Hola, mi nombre es Ana Almendares, en mi familia la hemofilia facto Vlll severa es hereditaria y la vida me ha preparado desde mi infancia para entender, comprender y aceptar esta deficiencia sanguínea. Agradezco por todo lo vivido, ya que fue lo que me ha ayudado a Orientar y guiar a mi hijo Ignacio que hoy tiene 18 años y hasta el momento ha logrado crecer, vivir y aceptar los procesos de su vida con fortaleza, optimismo y mucho amor.
Gracias por dedicar un tiempo a las madres, se que muchas, que no tiene un histórico en su vida, el desconocimiento de esta deficiencia sanguínea, les produce mucha angustia y frustración, sobre todo por no saber cómo resolver y lograr mantener la calidad de vida de su hijo y familia.
When I was 12 years old I had a tonsillectomy nine days later I woke up haemorrhaging from the site of removal was taken by ambulance (and had a helicopter on stand by) to the John Hunter Hospital where they took my into theatre for a ten minute procedure to quarterize the site they attempted this three times without success, they decided to suture the area but when the attempted to wake me up it didn’t hold I was then put back under anaesthetic and they sutured the area again this time putting me into an induced for 24 hours. I was in theatre for 6 hours and required three blood transfusions and factor eight. This was when I was first diagnosed and with Von Willebrands disease
A few months later I started my first period within a few months of my first period I started seeing my first gynaecologist since then I’ve seen several different gynaecologists trialling different hormones to help with my period, I’ve bleed sometimes for months and years straight without a break in between. This limited me from doing a lot of things even school I’d have a lot of time off of school due to passing out or due to the point that I could not sit threw an entire 50 minute lesson without needing to leave to change pads not just one but two or more. I’d have to sleep with towels so I wouldn’t bleed onto the bed. For me a light day was being able to wear one night time pad instead of two or more maternity pads, sometimes I’d even wear diapers with maternity pads. Occasionally I’d pass out during tafe or school and need to be taken away by ambulance. I’m 16 years old now and still have proper solution other then trail and error with hormonal treatments that can have horrible side effects
Hola, mi nombre es Paula Flórez tengo 37 años y tengo un desorden de coagulación . Fui diagnosticada con trombopatía de granulos alfa. He recibido varias transfuciones de plaquetas ya que es la unica forma de tratar las hemorragias . Yo no puedo tomar ningun medicamento . Ya me hicieron la histerectomía pero gracias a Dios tengo dos hermosas hijas . No conozco a nadie mas que tenga el mismo diagnostico . Saludos a todos y espero que De la mano de Dios todos tengamos la valentía de enfrentar todas las pruebas dificiles de la vida .

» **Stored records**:
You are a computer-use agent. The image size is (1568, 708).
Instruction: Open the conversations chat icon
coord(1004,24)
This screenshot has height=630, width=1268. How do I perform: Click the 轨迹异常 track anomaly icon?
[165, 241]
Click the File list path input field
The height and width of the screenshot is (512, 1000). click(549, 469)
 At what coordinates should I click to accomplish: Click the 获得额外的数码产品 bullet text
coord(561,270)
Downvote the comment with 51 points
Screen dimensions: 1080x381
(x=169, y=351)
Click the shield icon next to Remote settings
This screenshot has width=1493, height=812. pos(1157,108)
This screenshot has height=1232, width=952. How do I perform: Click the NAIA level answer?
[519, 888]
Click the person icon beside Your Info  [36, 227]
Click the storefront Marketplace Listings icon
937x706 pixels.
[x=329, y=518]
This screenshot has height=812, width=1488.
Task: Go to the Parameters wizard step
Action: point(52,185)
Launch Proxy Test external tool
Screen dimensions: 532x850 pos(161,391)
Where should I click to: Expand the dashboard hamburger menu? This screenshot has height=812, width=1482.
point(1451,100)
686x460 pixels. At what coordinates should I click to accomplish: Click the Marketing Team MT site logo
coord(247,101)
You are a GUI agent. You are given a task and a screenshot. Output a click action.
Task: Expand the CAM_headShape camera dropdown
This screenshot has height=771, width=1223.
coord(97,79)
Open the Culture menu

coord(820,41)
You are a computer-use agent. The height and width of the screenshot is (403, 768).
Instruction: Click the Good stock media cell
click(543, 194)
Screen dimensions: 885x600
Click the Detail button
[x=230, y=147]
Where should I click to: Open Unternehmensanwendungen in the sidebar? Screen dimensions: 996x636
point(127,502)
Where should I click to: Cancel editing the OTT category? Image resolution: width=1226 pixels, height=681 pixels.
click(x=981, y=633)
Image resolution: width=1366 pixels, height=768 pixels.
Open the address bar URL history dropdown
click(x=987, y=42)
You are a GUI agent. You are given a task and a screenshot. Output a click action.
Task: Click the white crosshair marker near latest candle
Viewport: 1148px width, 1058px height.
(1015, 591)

» **Explore the material**:
1. List every person named in the bleeding-disorder testimonies.
2. Write the next part of the bleeding-disorder testimonies, picking up after their final sentence.
The stored records are separate material and have no connection to the bleeding-disorder testimonies.

» **Answers for each item**:
1. Ana Almendares, Ignacio, Paula Flórez

2.
My son his name is Master Chandra Prakash Sahu when he was just 3 months we seen on his body part green and blue color patches. We been to the child specialist he said these are the normal thing don’t worry about it. But day by day he was growing his activity was incrising very fast. And whenever he got fall or he bang on any place his body part become green and blue which is take very long time to recover so we went another children specialist doctor he said go for factor VIII & XI test so when report came he was elected by factor VIII but doctor said I don’t believe on this report please you go to another biggest hospital for the test so after few days we been to CMC Vellor again we gone through the all the medical test there we came to know that my son is effected by severe hemophilia A.